Part 4/4: Playing with the Carrefour shopping receipts

(Note: this post is part of a series - Part 1Part 2Part 3Part 4 are all published!)

Alright here goes part 4 of 4 of my work on the Carrefour shopping receipts dataset. I realize we have come quite a way - and for me too there has been a lot to talk about and explore in these blogposts. Even then I feel like there's a ton of other interesting questions that we could ask and answer - but that would lead us too far.
Just to recap:

Now, in this final part of this series, I want to see if we can do some more analytical work with this dataset, for example by applying some algorithms to it. More specifically, I want to use some of our graph similarity algorithms to figure out which products are supposedly similar to one another - and do that along multiple axes. 

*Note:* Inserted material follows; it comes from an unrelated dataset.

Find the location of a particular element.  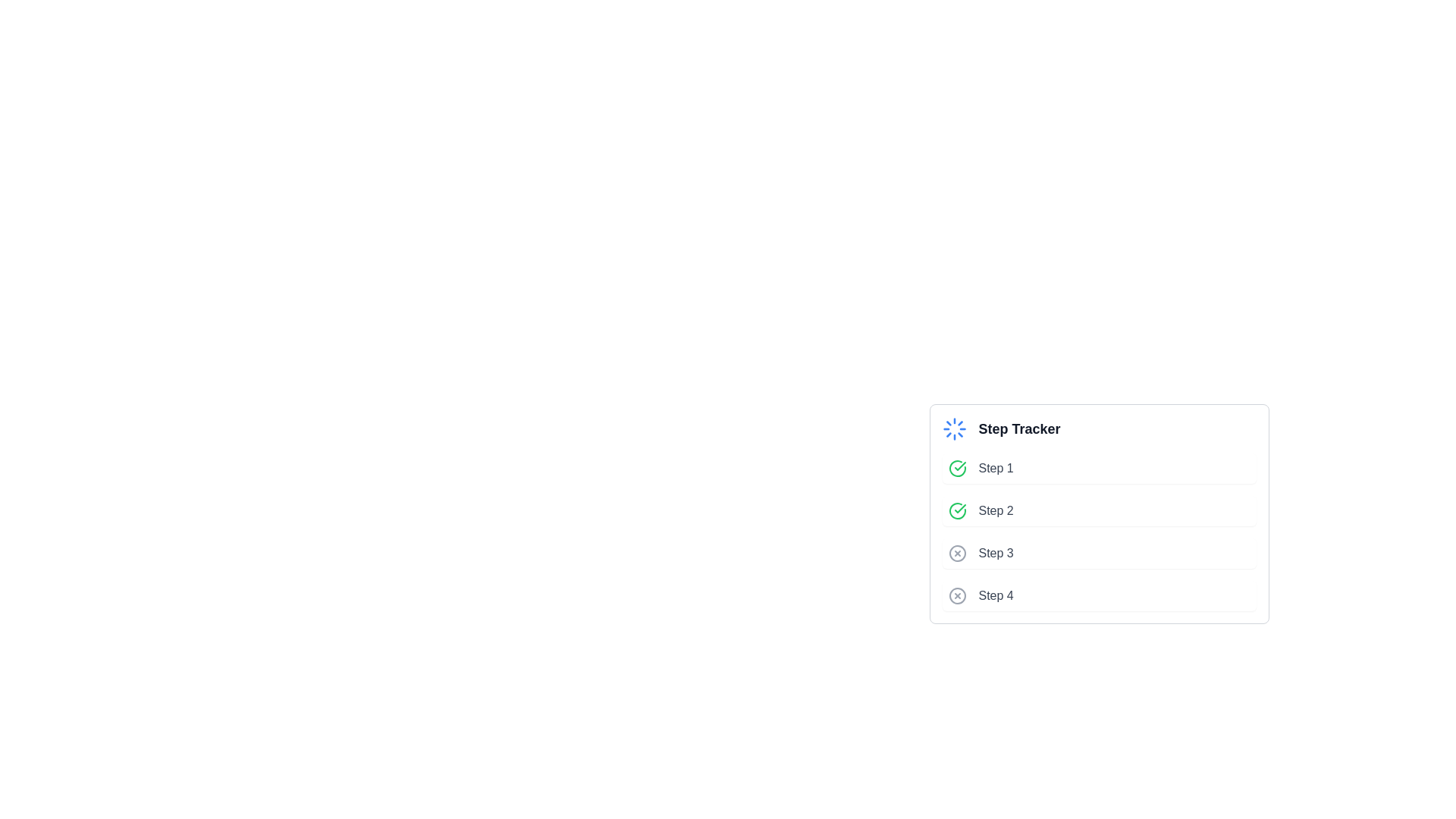

the primary circular component of the Step 4 row in the Step Tracker section, which serves as a visual marker for status or progress is located at coordinates (956, 595).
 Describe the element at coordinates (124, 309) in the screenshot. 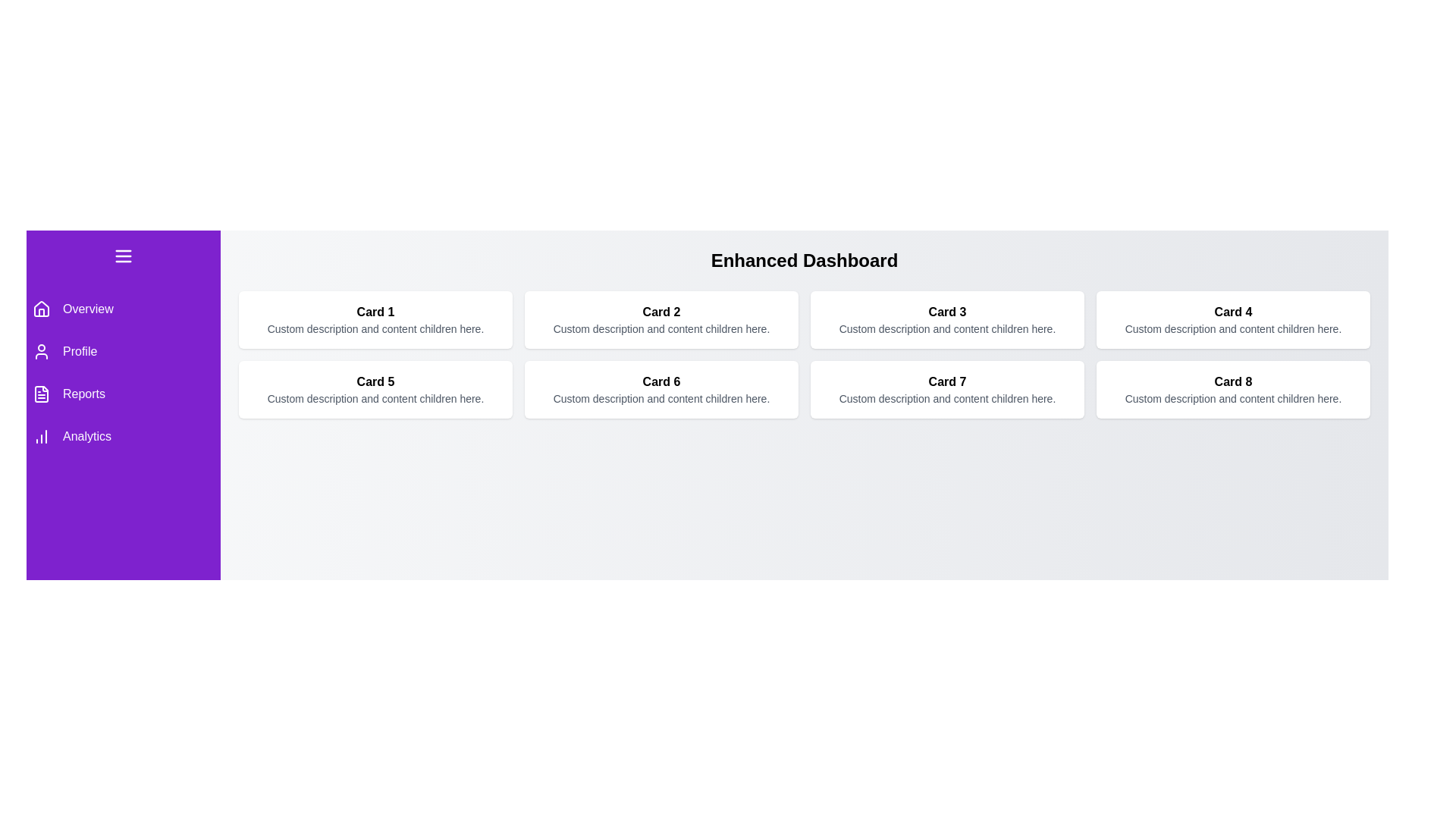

People have written long and complicated doctorates about the best way to calculate and establish similarities in graphs - and most of it is very much beyond me and my reptile math brain. But one thing is clear: many of the algorithms have very different approaches to doing this, and there are good reasons for wanting to choose or abandon one or the other. However, in our daily Neo4j work, we have seen some particularly interesting results with the Jaccard similarity algorithm, which is part of the algos plugin to Neo4j.

Jaccard similarity

The simple explanation of what Jaccard similarity does, is that it calculates a coefficient that compares members of two sets to see which members are shared and which are very different. So it's a measure of similarity for two sets of data - with a range from 0% (not similar at all) to 100% (identical). Higher scores mean higher similarity between the two populations. Jaccard similarity is sometimes referred to as "Intersection over Union", as explained like this:

I borrowed most of this explanation from the inevitable Wikipedia of course. You can find the Neo4j algo library that contains this algorithm over here.

Similarity of products by ticket

So let's apply this. The easiest thing to do is to work with Neo4j Desktop, install the Algo Plugin, and then install the Neuler Graph App from It's really super easy - and it acts as a great frontend to the algo library to allow for easy access and experimentation.

Thanks to my friend Michael, I was able to diverge a little bit from the standard code that Neuler generates - and do something a little bit more specific. Here's what we did:

// similarity of product by ticket 
MATCH (p:Product)<-[:TICKET_HAS_PRODUCT]-(t:Ticket)
WITH {item:id(p), categories: collect(id(t))} as userData
WITH collect(userData) as data
CALL algo.similarity.jaccard(data, {write:true, writeRelationshipType: "SIMILAR_BY_TICKET", topK:10, degreeCutoff:10, similarityCutoff:0.5})
YIELD nodes, similarityPairs, write, writeRelationshipType, writeProperty, min, max, mean, stdDev, p25, p50, p75, p90, p95, p99, p999, p100
RETURN nodes, similarityPairs, write, writeRelationshipType, writeProperty, min, max, mean, p25, p50, p75, p90, p95, p99, p999, p100;

As you can see the query
  • starts with a match, containing items and categories
  • passes these to the algo in two WITH statements
  • writes back the result of the calculation in a SIMILAR_BY_TICKET relationship, including the similarity score
  • returns some stats as output for the algo, mainly to verify if everything went well
So launching the query, and 6,5 minutes later we get a result.

As mentioned, the algo writes back a SIMILAR_BY_TICKET relationship, and so we can easily explore that.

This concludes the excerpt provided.